## HOW TO COMPLETE THIS TASK
Write each entry again exactly as shown, but without the images it holds.

-.-.-

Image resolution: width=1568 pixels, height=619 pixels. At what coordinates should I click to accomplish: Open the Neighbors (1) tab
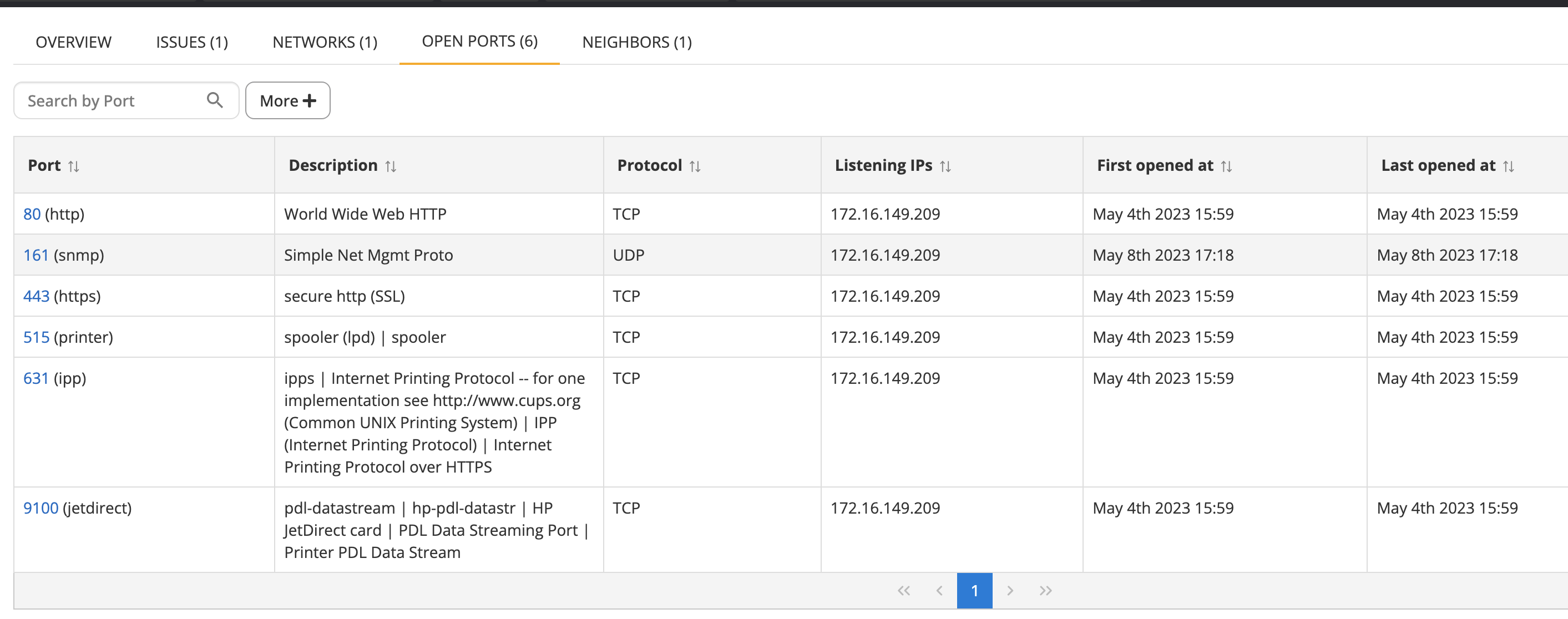pyautogui.click(x=637, y=42)
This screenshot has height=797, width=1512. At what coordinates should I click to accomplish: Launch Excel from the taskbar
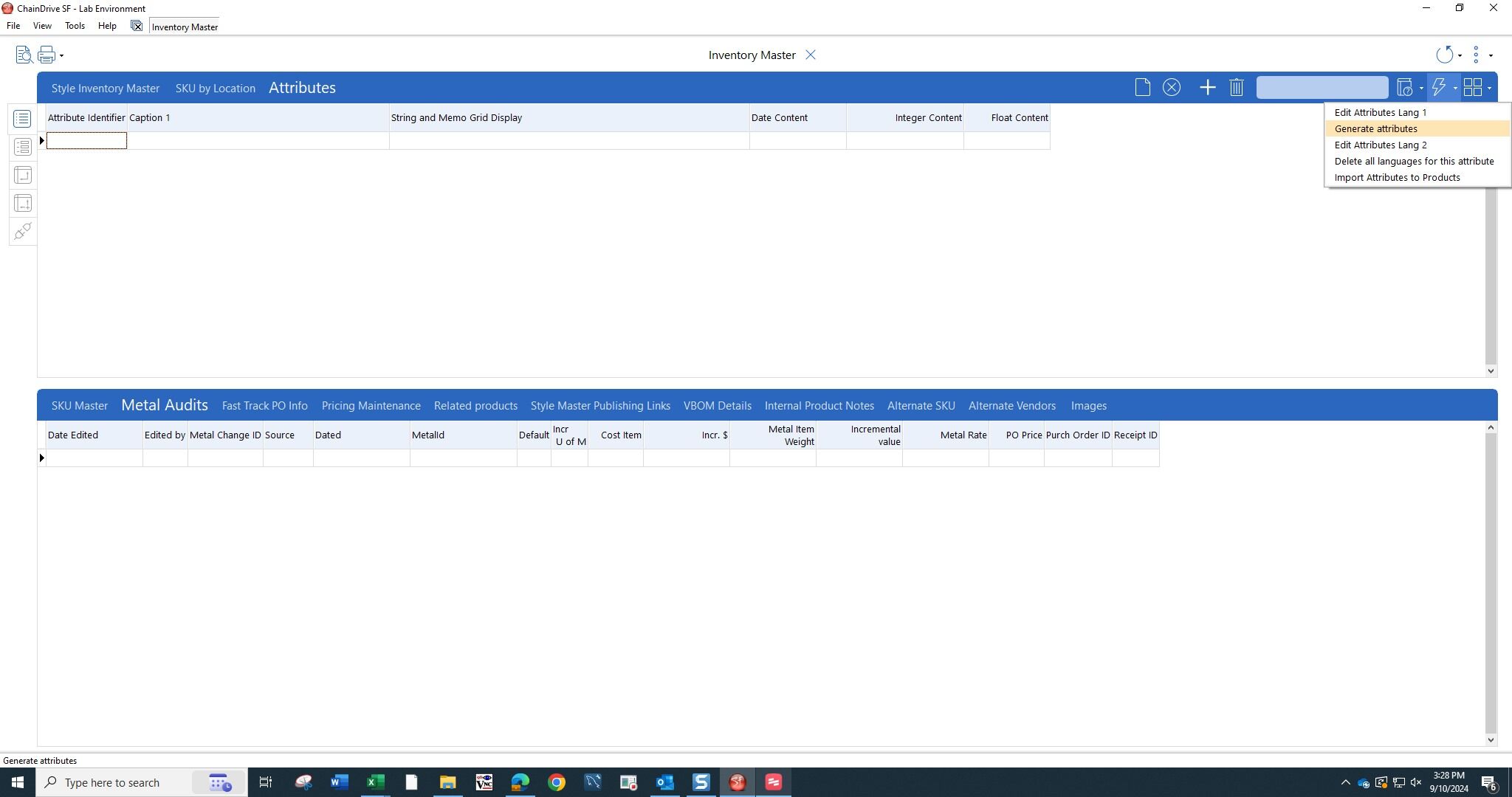tap(375, 782)
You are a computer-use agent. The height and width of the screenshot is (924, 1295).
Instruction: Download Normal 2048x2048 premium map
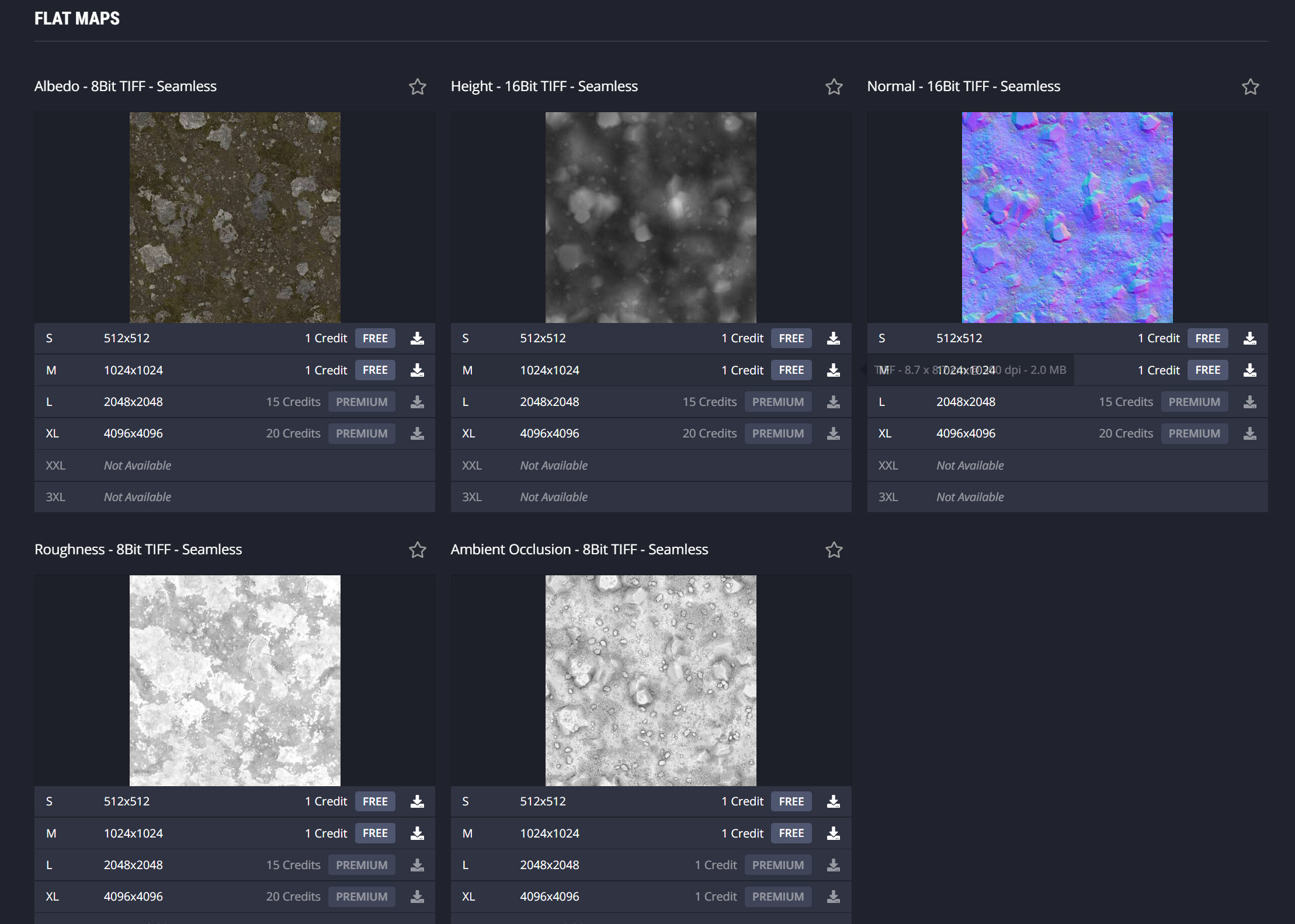tap(1250, 402)
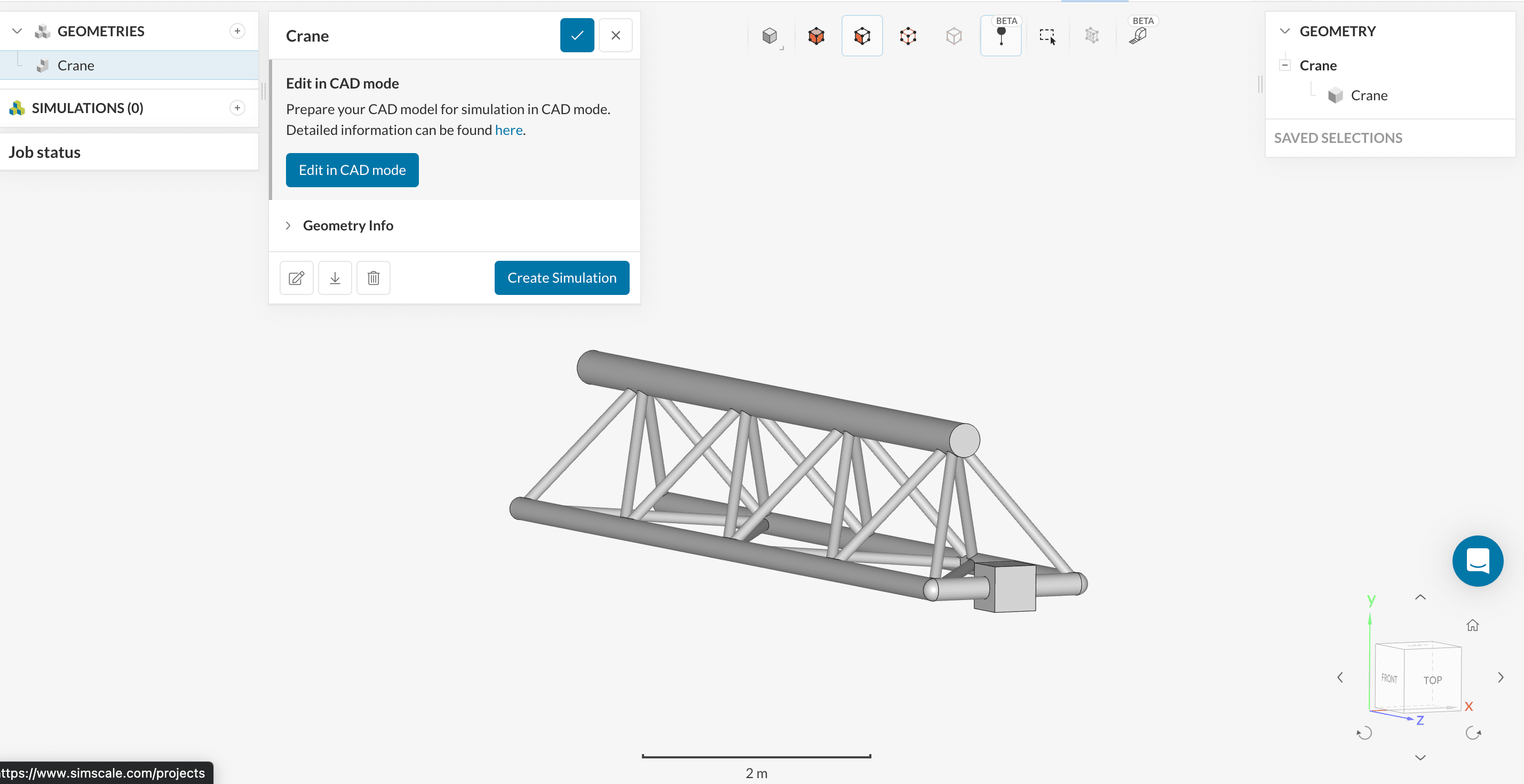Click TOP face of orientation cube
The width and height of the screenshot is (1524, 784).
pos(1432,680)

-.-.-

## COMPLETED TASK
Image resolution: width=1568 pixels, height=619 pixels. At what coordinates should I click to accomplish: Open the Neighbors (1) tab
pyautogui.click(x=637, y=42)
This screenshot has height=797, width=1512. At what coordinates should I click to accomplish: Launch Excel from the taskbar
tap(375, 782)
You are a computer-use agent. The height and width of the screenshot is (924, 1295).
Instruction: Download Normal 2048x2048 premium map
tap(1250, 402)
Click TOP face of orientation cube
The width and height of the screenshot is (1524, 784).
pos(1432,680)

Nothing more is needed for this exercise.